===== Records provided

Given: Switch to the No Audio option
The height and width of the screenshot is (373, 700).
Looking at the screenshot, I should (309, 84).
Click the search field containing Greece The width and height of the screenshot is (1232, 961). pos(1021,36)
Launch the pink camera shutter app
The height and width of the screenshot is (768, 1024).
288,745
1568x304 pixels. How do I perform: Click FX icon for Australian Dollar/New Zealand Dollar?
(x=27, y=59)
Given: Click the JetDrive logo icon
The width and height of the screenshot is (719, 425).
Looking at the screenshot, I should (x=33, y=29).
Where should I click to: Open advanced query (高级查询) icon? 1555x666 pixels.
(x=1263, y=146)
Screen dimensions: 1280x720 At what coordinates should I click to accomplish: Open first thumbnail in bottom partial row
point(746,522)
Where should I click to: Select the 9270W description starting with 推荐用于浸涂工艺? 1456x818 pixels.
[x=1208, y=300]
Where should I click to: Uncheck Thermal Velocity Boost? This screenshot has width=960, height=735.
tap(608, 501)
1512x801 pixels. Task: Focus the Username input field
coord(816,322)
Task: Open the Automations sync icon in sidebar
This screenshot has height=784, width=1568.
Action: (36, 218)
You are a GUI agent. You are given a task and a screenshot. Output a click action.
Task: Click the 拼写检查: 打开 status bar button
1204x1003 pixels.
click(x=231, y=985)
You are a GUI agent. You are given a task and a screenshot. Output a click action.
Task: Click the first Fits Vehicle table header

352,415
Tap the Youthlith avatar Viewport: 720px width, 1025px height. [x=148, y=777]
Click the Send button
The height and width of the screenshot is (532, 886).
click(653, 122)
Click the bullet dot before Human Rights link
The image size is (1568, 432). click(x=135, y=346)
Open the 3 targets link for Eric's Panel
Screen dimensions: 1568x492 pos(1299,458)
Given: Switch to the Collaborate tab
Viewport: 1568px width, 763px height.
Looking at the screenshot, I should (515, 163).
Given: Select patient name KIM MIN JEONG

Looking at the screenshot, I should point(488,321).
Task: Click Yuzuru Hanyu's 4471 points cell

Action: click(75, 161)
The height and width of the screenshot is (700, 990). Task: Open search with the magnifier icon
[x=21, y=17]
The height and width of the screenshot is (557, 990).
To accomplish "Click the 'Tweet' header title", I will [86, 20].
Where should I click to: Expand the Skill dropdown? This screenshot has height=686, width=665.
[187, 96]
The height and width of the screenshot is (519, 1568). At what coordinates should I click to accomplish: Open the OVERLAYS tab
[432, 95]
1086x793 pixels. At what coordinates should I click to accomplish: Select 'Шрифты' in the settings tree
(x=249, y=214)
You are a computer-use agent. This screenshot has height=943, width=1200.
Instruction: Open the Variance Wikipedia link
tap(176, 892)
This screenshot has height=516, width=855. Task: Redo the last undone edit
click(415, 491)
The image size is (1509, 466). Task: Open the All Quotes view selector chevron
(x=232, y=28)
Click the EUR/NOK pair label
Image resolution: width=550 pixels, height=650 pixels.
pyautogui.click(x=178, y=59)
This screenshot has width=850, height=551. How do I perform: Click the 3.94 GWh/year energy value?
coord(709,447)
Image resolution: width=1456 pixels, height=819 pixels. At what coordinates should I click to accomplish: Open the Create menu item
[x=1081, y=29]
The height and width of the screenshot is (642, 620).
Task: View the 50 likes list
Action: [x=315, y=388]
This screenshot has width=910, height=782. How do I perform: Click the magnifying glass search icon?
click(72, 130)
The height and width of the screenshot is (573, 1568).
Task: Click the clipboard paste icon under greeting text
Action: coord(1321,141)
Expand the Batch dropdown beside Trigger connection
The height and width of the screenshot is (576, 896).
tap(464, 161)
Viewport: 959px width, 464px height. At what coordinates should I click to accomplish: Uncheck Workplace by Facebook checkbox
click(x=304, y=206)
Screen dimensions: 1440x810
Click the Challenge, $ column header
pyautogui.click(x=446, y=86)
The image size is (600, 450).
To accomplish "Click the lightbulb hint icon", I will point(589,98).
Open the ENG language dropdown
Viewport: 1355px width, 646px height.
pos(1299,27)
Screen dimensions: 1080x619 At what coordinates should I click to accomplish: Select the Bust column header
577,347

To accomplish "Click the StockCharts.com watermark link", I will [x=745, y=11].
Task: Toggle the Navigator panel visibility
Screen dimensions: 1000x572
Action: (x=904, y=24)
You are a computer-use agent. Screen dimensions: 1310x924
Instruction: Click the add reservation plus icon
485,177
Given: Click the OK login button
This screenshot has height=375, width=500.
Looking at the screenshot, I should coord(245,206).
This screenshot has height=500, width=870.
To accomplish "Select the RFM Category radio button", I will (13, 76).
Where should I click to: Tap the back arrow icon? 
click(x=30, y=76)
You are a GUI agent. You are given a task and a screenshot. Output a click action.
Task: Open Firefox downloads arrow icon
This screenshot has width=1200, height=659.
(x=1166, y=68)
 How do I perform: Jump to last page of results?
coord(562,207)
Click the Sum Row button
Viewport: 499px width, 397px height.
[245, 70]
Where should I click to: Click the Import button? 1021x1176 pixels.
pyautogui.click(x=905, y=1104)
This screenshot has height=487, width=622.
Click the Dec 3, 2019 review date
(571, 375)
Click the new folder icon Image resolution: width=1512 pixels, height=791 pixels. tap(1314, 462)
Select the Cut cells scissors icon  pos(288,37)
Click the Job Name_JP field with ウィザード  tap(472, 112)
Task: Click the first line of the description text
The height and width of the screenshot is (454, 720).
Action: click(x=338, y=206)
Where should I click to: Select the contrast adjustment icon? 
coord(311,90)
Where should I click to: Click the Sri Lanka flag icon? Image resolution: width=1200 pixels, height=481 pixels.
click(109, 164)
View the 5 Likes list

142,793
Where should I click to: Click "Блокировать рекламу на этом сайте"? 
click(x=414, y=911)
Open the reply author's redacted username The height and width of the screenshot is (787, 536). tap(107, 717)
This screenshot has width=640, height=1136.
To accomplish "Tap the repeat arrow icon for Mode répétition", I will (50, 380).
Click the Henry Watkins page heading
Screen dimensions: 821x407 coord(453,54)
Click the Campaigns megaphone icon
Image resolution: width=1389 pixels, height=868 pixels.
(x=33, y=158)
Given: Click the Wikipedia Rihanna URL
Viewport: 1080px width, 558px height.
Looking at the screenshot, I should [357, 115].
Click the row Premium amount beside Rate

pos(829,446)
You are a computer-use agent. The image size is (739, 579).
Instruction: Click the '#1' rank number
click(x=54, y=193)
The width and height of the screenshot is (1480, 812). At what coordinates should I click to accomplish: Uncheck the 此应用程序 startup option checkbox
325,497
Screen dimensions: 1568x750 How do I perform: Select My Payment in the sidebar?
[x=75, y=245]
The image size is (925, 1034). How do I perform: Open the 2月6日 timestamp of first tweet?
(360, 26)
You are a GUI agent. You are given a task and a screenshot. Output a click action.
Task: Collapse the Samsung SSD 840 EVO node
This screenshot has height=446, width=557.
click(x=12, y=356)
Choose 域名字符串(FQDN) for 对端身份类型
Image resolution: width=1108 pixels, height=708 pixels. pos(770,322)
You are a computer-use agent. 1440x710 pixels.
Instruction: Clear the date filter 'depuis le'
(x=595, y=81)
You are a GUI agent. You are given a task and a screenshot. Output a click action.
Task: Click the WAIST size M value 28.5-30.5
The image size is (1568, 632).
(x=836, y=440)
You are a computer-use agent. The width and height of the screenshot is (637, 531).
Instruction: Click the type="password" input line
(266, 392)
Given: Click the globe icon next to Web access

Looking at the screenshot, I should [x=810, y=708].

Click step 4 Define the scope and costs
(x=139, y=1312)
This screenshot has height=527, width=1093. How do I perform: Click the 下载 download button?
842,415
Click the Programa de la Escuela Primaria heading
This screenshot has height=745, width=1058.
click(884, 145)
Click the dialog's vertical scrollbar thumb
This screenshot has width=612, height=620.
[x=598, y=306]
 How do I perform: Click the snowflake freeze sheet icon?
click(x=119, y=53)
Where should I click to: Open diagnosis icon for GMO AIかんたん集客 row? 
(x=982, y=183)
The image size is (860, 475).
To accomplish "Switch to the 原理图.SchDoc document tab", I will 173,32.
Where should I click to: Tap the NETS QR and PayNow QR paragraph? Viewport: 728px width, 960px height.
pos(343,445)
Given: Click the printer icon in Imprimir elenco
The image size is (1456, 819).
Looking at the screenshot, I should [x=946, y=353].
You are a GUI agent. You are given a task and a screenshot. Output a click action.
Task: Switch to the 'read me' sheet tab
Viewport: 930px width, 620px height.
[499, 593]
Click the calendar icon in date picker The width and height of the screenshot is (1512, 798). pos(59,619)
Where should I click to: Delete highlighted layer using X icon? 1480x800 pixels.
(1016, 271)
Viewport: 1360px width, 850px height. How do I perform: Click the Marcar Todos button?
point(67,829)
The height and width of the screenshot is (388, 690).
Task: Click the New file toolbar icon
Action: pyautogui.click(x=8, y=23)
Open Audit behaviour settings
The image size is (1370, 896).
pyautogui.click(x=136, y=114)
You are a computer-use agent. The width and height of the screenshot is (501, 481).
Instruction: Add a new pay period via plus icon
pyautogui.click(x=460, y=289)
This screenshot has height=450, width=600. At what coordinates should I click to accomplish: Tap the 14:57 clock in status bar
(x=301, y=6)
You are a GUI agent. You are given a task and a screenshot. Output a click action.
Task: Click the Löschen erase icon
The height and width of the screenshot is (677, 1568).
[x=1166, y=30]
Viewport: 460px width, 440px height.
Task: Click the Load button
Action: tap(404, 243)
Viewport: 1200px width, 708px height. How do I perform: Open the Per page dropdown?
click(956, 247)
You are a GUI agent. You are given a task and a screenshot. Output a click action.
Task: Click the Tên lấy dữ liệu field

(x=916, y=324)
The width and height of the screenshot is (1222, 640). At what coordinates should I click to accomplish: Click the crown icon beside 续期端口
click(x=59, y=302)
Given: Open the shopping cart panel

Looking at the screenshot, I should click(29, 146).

==========

**Work instruction**:
Whatever else the listing above holds, retype exactly only the lines from the one containing "Click step 4 Define the scope and costs" to the one containing "The image size is (860, 475).", both ends kept.

**Result for this task**:
Click step 4 Define the scope and costs
(x=139, y=1312)
This screenshot has height=527, width=1093. How do I perform: Click the 下载 download button?
842,415
Click the Programa de la Escuela Primaria heading
This screenshot has height=745, width=1058.
click(884, 145)
Click the dialog's vertical scrollbar thumb
This screenshot has width=612, height=620.
[x=598, y=306]
 How do I perform: Click the snowflake freeze sheet icon?
click(x=119, y=53)
Where should I click to: Open diagnosis icon for GMO AIかんたん集客 row? 
(x=982, y=183)
The image size is (860, 475).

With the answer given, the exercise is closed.